I STILL can't believe Frank got that red Panther, with tank, for $50!


----------



## FoMoCoPower (Sep 23, 2010)

Michael wolfe said:


> Had a Jag on the show recently that was nice we valued it cheap around 200.00 Im in this business as well We will NEVER give super high values we will always give the real value...




I`m trying to sell my black `62 Jaguar that is way nicer than that one. I had it up on Craigslist and the next day that show aired,had a guy offer me $200 and told me that`s all it was worth because you said so...lol.


----------



## vincev (Sep 26, 2010)

Mike,what ever happened to that Mouton you picked up?Is it for sale??If it is PM me.


----------



## TheSaint (Sep 27, 2010)

Mike, 

Thanks a lot for posting pics of said bike in the Gallery!! 
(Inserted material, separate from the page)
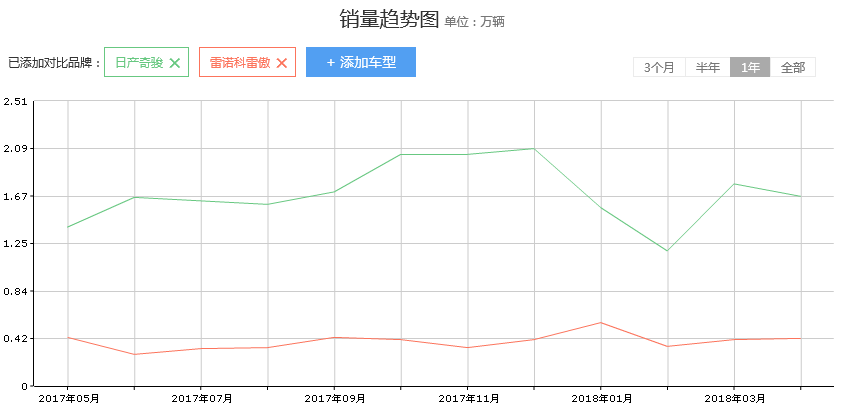Remove the 日产奇骏 brand with its X icon
Screen dimensions: 847x418
pos(175,63)
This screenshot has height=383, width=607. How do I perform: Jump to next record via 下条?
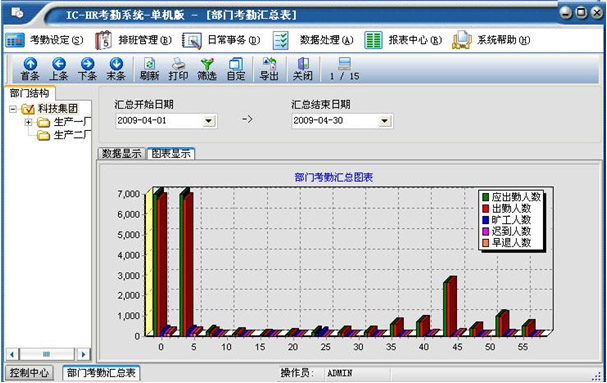(87, 69)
I love the Non Autocycle tank decal! I would imagine its a very early bike as you only see those tank decals in the Catalogs.
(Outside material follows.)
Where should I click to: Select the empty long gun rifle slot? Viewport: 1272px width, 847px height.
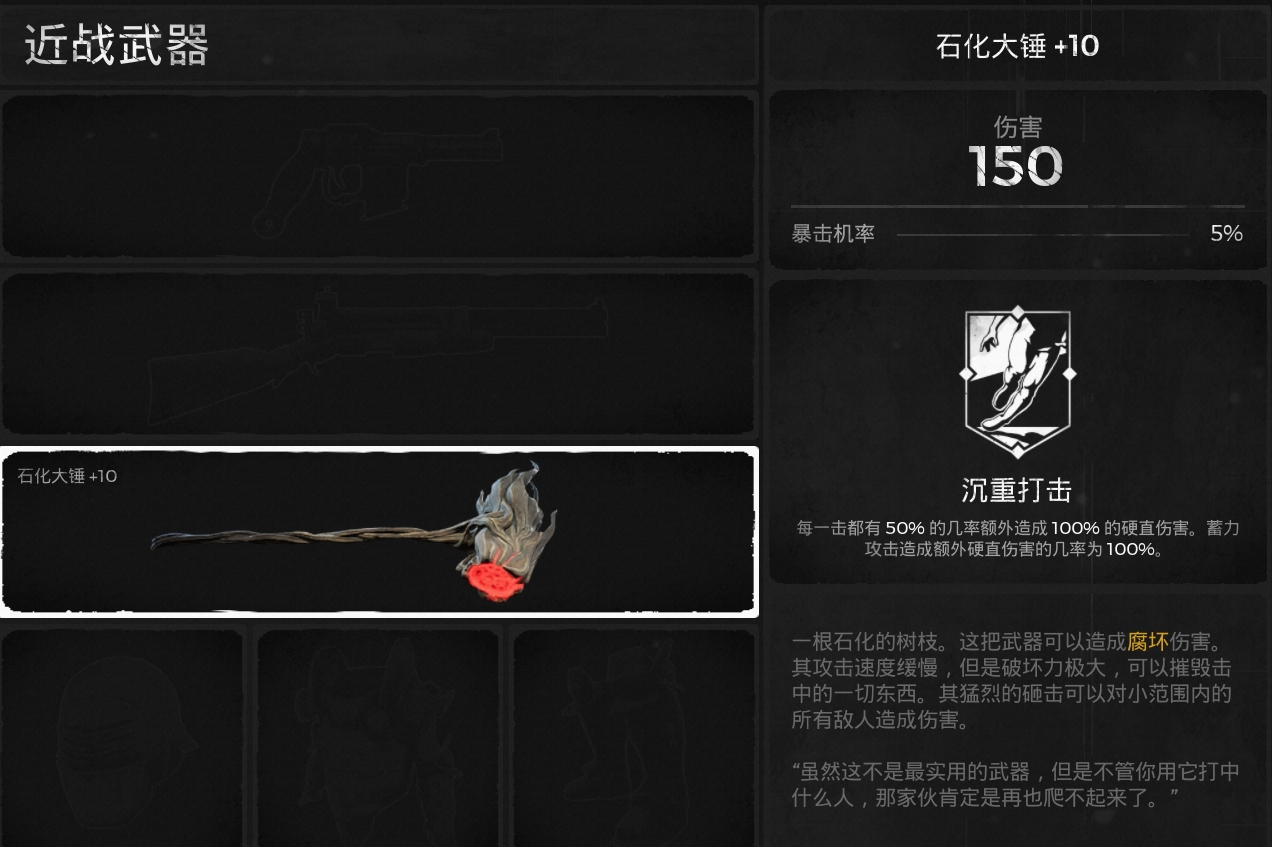point(378,353)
The frame, forks, tank and ??fenders??? look like they could be brought back carefully with a very careful cleaning and then polish. Its beautiful the way it is, but yes if you are going to replace the britework with original finish same parts you could do it and still have a original patina bike. 

What an awesome bike, if you feel so inclined Mike, could you enlighten us if there is a story behind this find????

Again, thanks for sharing the pics!!!!

TheSaint
redondo beach, ca


----------



## militarymonark (Sep 27, 2010)

that thing has every rare part nice score


----------



## DonChristie (Sep 28, 2010)

Well I guess I owe you an apology! Welcome Michael! Great bike you found! I have not seen that style of fork before. Did you find your parts? When you say Pedal Pusher, was that Gertrude in Newport beach, cal?


----------



## happyclark (Sep 28, 2010)

Yeah Newport Beach I remember Charlie that worked there...  Havent had anybody with parts help me out yet


----------



## JOEL (Sep 29, 2010)

Great score! (hope you don't show that one on TV...)

If the van's gettin' full feel free to drop by my place, I'll take it off your hands.


----------



## mre straightbar (Sep 29, 2010)

Michael wolfe said:


> Yeah Newport Beach I remember Charlie that worked there...  Havent had anybody with parts help me out yet



 hey give me a job i been doing what you do for years i just dont want to be on tv seems kinda weird


----------



## TheSaint (Sep 30, 2010)

Gabby Johnson: "I wash born here, an I wash raished here, and dad gum it, I am gonna die here, an no sidewindin' bushwackin', hornswagglin' cracker croaker is gonna rouin me bishen cutter. "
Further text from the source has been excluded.